Enunciado:
Retome o texto sobre a rotina que não deixa espaço para a reflexão, escrevendo a continuação logo após a sua última frase.

Onde fica o espaço para a reflexão? Não fica. Numa hipótese boa, o sujeito sai da cama e ainda descola uma hora de caminhada no parque da Jaqueira ou no Ibirapuera, segundo o domicílio. Invariavelmente, enquanto faz um cafezinho de máquina para despertar de vez, já ouviu um mínimo de noticiário, verificou as ocorrências lavradas em redes sociais, teclou respostas anódinas para distribuir afagos e, enquanto caminhava, meditabundo, passou cabisbaixo por dois ou três conhecidos que mal cumprimentou pela boa razão de que precisava tomar uma posição sobre pautas políticas e organizar a cabeça à luz das manchetes matinais.

Chegando em casa, banhado de suor, é hora de uma chuveirada, da postagem de uma posição e de atender as demandas triviais da vida prática. Não há sequer como escapar porque um telefone dito inteligente – para quem? – lhe fará as vezes de secretária e confidente, e a toda hora o dirigirá para o cumprimento de uma agenda de que ele próprio o encarregou. A horizontalidade das experiências anestesia a um ponto tal que achamos ter feito alguma coisa ao recostar a cabeça no travesseiro, tomar os remédios e trocar rara palavra com quem dorme ao lado, geralmente em estado também cataléptico.

E assim se passam os dias, as semanas e os anos. Pausa mesmo só em raras férias, que dificilmente sobrevivem aos imperativos do ramerrão acima descrito, e, é claro, quando temos que velar um amigo de geração que jaz no centro de uma salinha mal iluminada, com tufos de algodão dentro das narinas e um ar de quem, apesar do vigor ostentado na semana anterior, parece mesmo que já não pertencia a esse mundo há bom tempo. Sequer o desaparecimento de grandes ícones da televisão, de cuja companhia privamos de soslaio durante certo tempo, não mais é pranteado como foram Chico Alves, Gardel ou o velho Getúlio. Morrer nunca foi negócio tão ingrato porque o encurtamento do luto é inexorável e a marcha da vida segue célere.

Trecho dos dados:
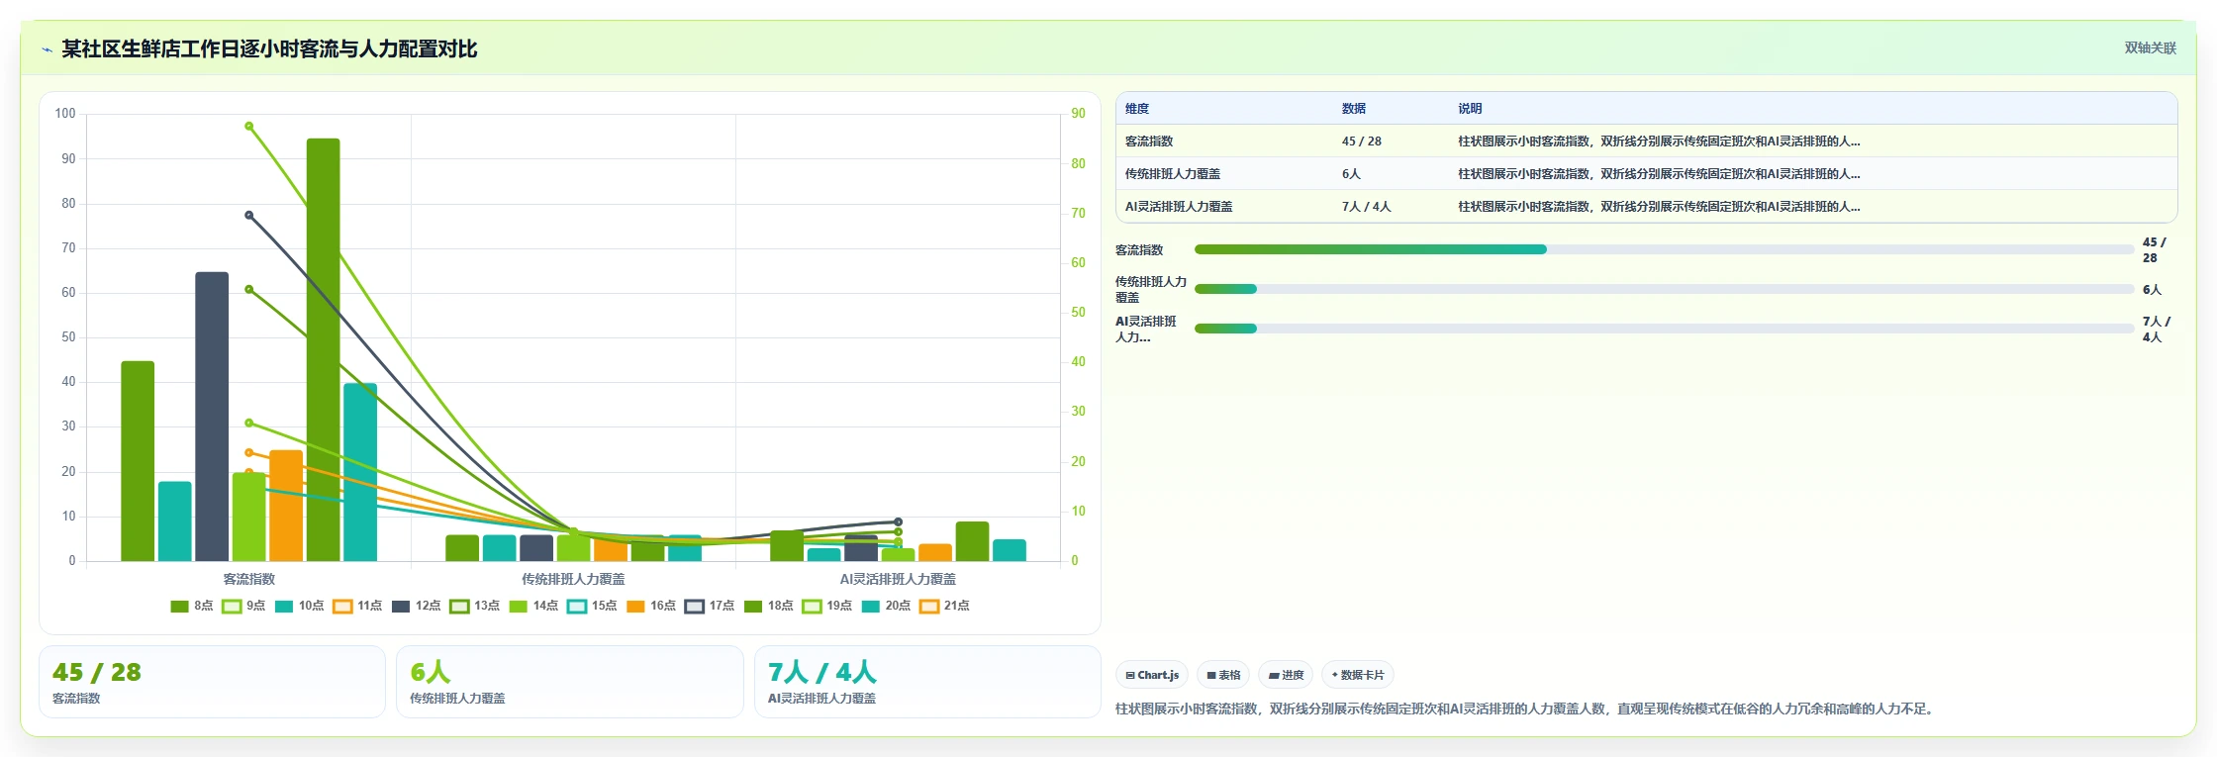This screenshot has height=757, width=2217.
Task: Click the 双轴关联 label in header
Action: 2151,47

Resultado:
Mas um dia você depara com a possibilidade de colaborar com uma revista como Será?, e alguma coisa muda nesse diapasão. Foi um pouco isso o que aconteceu comigo. Colhido na Dinamarca pela brutalidade dos crimes perpetrados na redação do Charlie Hebdo, em Paris, me animei a esboçar uma reflexão mais prolongada sobre o episódio. Ora, como já vinha flertando com a revista eletrônica há algum tempo, achei que ela poderia ser o veículo certo para vocalizar a pensata. Sem grande exposição ao mundo digital, me empolguei com a acolhida que recebi da redação e, conquanto vivêssemos as desventuras da política e suas injunções econômicas, algo me disse que teríamos todos algo a ganhar se eu me tornasse um colaborador da publicação longeva, editada com visível carinho. De minha parte, a tarefa de estruturar o tempo fugiria do rama-rame diário e, a cada duas semanas, eu me obrigaria a correr numa raia própria.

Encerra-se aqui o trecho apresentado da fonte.